**WORK INSTRUCTION**
Look below for the line holding "Bügeln (361, 1970)" and the line holding "أكتوبر 25, 2021 (29, 2487)". Transcribe exactly those lines and all lines between them, nothing more.

**SUPPLIED MATERIAL**
--- START ---

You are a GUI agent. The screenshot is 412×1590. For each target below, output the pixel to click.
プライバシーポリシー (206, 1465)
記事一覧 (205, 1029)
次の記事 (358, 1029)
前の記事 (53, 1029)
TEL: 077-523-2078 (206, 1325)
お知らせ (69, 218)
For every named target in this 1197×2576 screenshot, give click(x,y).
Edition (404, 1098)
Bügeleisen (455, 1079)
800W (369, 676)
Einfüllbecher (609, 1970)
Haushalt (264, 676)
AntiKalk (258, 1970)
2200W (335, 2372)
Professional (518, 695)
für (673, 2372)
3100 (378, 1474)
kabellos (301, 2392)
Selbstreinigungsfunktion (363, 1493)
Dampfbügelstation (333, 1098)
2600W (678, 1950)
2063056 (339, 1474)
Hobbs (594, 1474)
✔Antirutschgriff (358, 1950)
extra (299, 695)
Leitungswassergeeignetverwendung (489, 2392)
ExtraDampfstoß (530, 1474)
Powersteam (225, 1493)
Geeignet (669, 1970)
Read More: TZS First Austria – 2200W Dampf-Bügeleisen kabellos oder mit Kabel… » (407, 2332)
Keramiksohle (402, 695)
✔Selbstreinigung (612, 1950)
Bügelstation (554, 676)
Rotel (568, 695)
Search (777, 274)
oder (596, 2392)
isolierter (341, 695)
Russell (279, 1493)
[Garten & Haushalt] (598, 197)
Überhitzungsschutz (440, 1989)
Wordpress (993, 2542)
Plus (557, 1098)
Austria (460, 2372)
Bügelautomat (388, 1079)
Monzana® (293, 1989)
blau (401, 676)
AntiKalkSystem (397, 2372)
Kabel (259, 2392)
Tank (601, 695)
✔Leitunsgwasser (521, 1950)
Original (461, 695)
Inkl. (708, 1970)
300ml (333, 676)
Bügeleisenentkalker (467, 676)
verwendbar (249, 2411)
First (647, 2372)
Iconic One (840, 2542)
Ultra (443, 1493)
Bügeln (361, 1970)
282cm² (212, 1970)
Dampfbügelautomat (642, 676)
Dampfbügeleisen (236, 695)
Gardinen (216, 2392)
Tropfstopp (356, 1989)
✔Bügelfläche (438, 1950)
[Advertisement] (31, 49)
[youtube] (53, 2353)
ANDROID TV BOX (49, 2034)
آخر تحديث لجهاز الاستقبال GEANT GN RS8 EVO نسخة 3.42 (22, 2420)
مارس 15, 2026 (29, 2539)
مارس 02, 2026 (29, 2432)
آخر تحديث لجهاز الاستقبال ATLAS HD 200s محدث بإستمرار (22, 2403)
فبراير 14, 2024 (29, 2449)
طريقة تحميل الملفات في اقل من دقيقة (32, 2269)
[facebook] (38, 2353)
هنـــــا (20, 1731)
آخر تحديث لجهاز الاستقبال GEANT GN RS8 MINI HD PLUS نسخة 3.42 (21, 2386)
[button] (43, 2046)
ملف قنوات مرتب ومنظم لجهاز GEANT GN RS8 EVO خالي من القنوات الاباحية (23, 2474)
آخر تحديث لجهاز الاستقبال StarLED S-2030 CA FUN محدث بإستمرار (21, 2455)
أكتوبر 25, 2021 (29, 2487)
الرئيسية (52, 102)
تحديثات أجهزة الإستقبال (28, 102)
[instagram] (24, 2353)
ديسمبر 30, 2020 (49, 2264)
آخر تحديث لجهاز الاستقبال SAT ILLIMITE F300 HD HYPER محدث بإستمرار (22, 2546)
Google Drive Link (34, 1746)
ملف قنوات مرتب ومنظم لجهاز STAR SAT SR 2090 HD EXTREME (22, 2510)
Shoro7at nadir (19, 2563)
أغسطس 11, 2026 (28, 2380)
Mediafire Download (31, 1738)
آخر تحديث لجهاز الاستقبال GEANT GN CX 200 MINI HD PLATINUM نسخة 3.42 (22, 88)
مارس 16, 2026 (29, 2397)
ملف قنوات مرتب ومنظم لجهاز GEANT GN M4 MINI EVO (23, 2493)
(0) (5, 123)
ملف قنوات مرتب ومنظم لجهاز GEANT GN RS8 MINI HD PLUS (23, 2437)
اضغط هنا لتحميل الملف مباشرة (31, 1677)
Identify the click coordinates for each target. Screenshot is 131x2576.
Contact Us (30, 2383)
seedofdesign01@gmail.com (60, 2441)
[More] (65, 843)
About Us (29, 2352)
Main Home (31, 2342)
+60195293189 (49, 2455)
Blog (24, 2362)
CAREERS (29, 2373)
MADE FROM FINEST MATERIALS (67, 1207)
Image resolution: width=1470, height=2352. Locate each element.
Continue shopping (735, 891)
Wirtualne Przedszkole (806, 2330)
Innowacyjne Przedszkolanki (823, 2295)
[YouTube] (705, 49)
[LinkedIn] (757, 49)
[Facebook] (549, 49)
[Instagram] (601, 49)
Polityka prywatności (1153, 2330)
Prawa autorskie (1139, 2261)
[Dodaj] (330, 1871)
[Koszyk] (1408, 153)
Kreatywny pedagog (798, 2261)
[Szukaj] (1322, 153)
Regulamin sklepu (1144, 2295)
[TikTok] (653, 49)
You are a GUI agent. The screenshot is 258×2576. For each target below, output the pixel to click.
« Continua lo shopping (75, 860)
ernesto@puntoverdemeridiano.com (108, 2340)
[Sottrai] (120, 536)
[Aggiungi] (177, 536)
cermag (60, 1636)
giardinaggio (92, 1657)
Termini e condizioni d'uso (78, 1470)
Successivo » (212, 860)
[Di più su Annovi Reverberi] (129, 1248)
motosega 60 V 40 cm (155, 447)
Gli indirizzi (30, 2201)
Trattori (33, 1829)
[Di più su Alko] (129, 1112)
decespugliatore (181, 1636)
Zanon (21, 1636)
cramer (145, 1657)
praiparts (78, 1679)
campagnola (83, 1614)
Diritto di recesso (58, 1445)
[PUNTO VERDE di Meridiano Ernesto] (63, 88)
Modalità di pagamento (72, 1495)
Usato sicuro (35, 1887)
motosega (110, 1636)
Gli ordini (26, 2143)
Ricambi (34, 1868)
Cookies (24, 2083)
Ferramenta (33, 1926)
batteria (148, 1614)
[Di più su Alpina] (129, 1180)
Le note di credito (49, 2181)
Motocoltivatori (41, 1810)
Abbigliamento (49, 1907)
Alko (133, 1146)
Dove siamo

--- END ---

**RESPONSE TO THIS EXERCISE**
Bügeln (361, 1970)
282cm² (212, 1970)
Dampfbügelautomat (642, 676)
Dampfbügeleisen (236, 695)
Gardinen (216, 2392)
Tropfstopp (356, 1989)
✔Bügelfläche (438, 1950)
[Advertisement] (31, 49)
[youtube] (53, 2353)
ANDROID TV BOX (49, 2034)
آخر تحديث لجهاز الاستقبال GEANT GN RS8 EVO نسخة 3.42 (22, 2420)
مارس 15, 2026 (29, 2539)
مارس 02, 2026 (29, 2432)
آخر تحديث لجهاز الاستقبال ATLAS HD 200s محدث بإستمرار (22, 2403)
فبراير 14, 2024 (29, 2449)
طريقة تحميل الملفات في اقل من دقيقة (32, 2269)
[facebook] (38, 2353)
هنـــــا (20, 1731)
آخر تحديث لجهاز الاستقبال GEANT GN RS8 MINI HD PLUS نسخة 3.42 (21, 2386)
[button] (43, 2046)
ملف قنوات مرتب ومنظم لجهاز GEANT GN RS8 EVO خالي من القنوات الاباحية (23, 2474)
آخر تحديث لجهاز الاستقبال StarLED S-2030 CA FUN محدث بإستمرار (21, 2455)
أكتوبر 25, 2021 (29, 2487)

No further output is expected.